## What to produce
Please copy the items word for word, starting at the line that contains "The image size is (1116, 761)." and stopping after the line that contains "click(367, 179)".
↓↓↓
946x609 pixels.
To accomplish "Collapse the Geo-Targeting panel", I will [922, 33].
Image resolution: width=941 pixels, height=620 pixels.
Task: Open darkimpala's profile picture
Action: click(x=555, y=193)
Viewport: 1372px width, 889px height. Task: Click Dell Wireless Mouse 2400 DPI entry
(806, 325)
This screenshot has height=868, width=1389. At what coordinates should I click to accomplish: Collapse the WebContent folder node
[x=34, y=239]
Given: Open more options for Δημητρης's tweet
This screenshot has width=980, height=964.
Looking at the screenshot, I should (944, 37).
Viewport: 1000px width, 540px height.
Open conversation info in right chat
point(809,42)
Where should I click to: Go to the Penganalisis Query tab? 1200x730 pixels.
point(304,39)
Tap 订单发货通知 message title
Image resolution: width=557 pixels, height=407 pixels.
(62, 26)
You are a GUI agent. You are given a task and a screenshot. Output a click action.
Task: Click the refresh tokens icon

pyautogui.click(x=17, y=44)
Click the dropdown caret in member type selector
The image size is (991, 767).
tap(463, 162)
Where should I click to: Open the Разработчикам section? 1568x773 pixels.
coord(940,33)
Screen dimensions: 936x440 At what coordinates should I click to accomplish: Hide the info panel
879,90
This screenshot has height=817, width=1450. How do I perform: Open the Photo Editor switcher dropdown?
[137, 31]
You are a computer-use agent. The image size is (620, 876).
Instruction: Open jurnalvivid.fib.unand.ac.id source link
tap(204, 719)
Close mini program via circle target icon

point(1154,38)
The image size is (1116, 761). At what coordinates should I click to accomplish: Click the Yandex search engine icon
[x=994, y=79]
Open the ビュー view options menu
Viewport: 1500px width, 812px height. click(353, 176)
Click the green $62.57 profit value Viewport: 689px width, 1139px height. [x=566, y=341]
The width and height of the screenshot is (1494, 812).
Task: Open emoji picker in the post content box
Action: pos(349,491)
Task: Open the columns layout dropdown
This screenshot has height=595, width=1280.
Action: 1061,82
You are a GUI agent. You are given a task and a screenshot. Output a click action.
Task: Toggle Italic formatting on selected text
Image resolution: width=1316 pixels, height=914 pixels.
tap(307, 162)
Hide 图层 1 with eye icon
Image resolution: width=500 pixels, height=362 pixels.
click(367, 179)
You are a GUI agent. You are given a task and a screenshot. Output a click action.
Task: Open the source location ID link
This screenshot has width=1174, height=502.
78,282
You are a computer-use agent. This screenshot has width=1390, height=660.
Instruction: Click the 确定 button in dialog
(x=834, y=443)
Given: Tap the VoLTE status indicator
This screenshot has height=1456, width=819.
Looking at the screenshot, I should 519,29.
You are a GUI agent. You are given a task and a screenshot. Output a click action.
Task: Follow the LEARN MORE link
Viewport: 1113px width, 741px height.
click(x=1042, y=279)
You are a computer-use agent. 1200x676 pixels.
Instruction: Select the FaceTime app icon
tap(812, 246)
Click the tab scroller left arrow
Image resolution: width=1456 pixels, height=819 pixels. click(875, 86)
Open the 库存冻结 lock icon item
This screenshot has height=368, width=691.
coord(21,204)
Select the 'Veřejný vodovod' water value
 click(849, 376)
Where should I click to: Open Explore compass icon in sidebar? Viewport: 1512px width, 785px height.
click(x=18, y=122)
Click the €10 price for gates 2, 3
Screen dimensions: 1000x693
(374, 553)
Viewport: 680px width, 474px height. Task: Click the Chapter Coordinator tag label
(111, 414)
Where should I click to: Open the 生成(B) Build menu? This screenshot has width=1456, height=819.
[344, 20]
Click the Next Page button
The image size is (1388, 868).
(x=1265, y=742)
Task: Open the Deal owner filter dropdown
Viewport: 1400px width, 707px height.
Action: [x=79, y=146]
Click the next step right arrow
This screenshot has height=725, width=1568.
↑↑↑
## Output for this task
The image size is (1116, 761). At what coordinates should I click to accomplish: Click the Yandex search engine icon
[x=994, y=79]
Open the ビュー view options menu
Viewport: 1500px width, 812px height. click(353, 176)
Click the green $62.57 profit value Viewport: 689px width, 1139px height. [x=566, y=341]
The width and height of the screenshot is (1494, 812).
Task: Open emoji picker in the post content box
Action: pos(349,491)
Task: Open the columns layout dropdown
This screenshot has height=595, width=1280.
Action: 1061,82
You are a GUI agent. You are given a task and a screenshot. Output a click action.
Task: Toggle Italic formatting on selected text
Image resolution: width=1316 pixels, height=914 pixels.
tap(307, 162)
Hide 图层 1 with eye icon
Image resolution: width=500 pixels, height=362 pixels.
click(367, 179)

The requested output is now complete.